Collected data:
[Start of section]

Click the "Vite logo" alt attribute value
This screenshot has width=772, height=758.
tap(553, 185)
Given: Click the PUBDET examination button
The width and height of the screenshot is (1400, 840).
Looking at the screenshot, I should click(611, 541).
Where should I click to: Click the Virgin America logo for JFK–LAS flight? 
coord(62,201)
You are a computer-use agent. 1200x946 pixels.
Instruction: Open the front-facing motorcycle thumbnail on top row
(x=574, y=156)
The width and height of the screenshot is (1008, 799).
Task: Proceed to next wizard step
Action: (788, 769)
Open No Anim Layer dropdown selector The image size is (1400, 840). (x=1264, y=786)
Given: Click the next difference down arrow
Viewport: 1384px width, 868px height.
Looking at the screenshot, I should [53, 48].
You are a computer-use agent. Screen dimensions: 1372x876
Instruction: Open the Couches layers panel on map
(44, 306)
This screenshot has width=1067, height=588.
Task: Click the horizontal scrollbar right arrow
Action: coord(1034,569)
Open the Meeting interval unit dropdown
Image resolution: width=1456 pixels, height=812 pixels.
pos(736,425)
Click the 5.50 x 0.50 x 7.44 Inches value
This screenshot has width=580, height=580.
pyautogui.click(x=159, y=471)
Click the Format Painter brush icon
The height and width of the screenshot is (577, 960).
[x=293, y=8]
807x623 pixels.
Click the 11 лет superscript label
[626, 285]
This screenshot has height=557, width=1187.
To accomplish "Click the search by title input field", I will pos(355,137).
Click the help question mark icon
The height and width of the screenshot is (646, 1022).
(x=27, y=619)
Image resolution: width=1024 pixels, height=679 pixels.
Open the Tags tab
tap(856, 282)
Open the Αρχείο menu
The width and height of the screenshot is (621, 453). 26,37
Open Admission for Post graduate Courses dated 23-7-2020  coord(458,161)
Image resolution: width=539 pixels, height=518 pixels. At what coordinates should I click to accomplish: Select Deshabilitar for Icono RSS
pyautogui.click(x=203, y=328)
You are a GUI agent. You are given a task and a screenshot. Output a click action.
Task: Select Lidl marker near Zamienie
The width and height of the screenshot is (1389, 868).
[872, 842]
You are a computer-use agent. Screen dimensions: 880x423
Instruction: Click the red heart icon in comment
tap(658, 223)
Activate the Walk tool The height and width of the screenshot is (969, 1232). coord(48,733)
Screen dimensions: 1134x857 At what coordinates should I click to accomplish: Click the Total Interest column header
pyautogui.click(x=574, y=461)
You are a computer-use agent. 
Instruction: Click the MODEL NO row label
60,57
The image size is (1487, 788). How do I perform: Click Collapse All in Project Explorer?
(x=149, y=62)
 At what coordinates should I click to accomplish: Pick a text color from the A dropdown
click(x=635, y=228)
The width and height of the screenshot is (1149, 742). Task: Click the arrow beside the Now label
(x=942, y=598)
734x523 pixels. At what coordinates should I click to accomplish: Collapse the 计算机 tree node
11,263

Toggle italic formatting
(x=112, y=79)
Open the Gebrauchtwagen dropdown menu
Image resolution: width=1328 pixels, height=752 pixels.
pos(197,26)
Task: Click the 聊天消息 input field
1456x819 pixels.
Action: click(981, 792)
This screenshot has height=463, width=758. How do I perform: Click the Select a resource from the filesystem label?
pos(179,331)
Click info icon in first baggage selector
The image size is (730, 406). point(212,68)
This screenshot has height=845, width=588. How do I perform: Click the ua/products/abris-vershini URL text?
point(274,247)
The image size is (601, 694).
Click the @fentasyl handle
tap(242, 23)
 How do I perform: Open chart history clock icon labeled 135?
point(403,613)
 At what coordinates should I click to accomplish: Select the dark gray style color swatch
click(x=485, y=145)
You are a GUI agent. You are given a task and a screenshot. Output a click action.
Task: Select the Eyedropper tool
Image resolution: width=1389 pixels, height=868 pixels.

[End of section]

What is needed is the data above, output in full and exactly as it stands.

**Solution for this task**
Click the "Vite logo" alt attribute value
This screenshot has width=772, height=758.
tap(553, 185)
Given: Click the PUBDET examination button
The width and height of the screenshot is (1400, 840).
Looking at the screenshot, I should click(611, 541).
Where should I click to: Click the Virgin America logo for JFK–LAS flight? 
coord(62,201)
You are a computer-use agent. 1200x946 pixels.
Instruction: Open the front-facing motorcycle thumbnail on top row
(x=574, y=156)
The width and height of the screenshot is (1008, 799).
Task: Proceed to next wizard step
Action: (788, 769)
Open No Anim Layer dropdown selector The image size is (1400, 840). (x=1264, y=786)
Given: Click the next difference down arrow
Viewport: 1384px width, 868px height.
Looking at the screenshot, I should [53, 48].
You are a computer-use agent. Screen dimensions: 1372x876
Instruction: Open the Couches layers panel on map
(44, 306)
This screenshot has width=1067, height=588.
Task: Click the horizontal scrollbar right arrow
Action: coord(1034,569)
Open the Meeting interval unit dropdown
Image resolution: width=1456 pixels, height=812 pixels.
pos(736,425)
Click the 5.50 x 0.50 x 7.44 Inches value
This screenshot has width=580, height=580.
pyautogui.click(x=159, y=471)
Click the Format Painter brush icon
The height and width of the screenshot is (577, 960).
[x=293, y=8]
807x623 pixels.
Click the 11 лет superscript label
[626, 285]
This screenshot has height=557, width=1187.
To accomplish "Click the search by title input field", I will pos(355,137).
Click the help question mark icon
The height and width of the screenshot is (646, 1022).
(x=27, y=619)
Image resolution: width=1024 pixels, height=679 pixels.
Open the Tags tab
tap(856, 282)
Open the Αρχείο menu
The width and height of the screenshot is (621, 453). 26,37
Open Admission for Post graduate Courses dated 23-7-2020  coord(458,161)
Image resolution: width=539 pixels, height=518 pixels. At what coordinates should I click to accomplish: Select Deshabilitar for Icono RSS
pyautogui.click(x=203, y=328)
You are a GUI agent. You are given a task and a screenshot. Output a click action.
Task: Select Lidl marker near Zamienie
The width and height of the screenshot is (1389, 868).
[872, 842]
You are a computer-use agent. Screen dimensions: 880x423
Instruction: Click the red heart icon in comment
tap(658, 223)
Activate the Walk tool The height and width of the screenshot is (969, 1232). coord(48,733)
Screen dimensions: 1134x857 At what coordinates should I click to accomplish: Click the Total Interest column header
pyautogui.click(x=574, y=461)
You are a computer-use agent. 
Instruction: Click the MODEL NO row label
60,57
The image size is (1487, 788). How do I perform: Click Collapse All in Project Explorer?
(x=149, y=62)
 At what coordinates should I click to accomplish: Pick a text color from the A dropdown
click(x=635, y=228)
The width and height of the screenshot is (1149, 742). Task: Click the arrow beside the Now label
(x=942, y=598)
734x523 pixels. At what coordinates should I click to accomplish: Collapse the 计算机 tree node
11,263

Toggle italic formatting
(x=112, y=79)
Open the Gebrauchtwagen dropdown menu
Image resolution: width=1328 pixels, height=752 pixels.
pos(197,26)
Task: Click the 聊天消息 input field
1456x819 pixels.
Action: click(981, 792)
This screenshot has height=463, width=758. How do I perform: Click the Select a resource from the filesystem label?
pos(179,331)
Click info icon in first baggage selector
The image size is (730, 406). point(212,68)
This screenshot has height=845, width=588. How do I perform: Click the ua/products/abris-vershini URL text?
point(274,247)
The image size is (601, 694).
Click the @fentasyl handle
tap(242, 23)
 How do I perform: Open chart history clock icon labeled 135?
point(403,613)
 At what coordinates should I click to accomplish: Select the dark gray style color swatch
click(x=485, y=145)
You are a GUI agent. You are given a task and a screenshot. Output a click action.
Task: Select the Eyedropper tool
Image resolution: width=1389 pixels, height=868 pixels.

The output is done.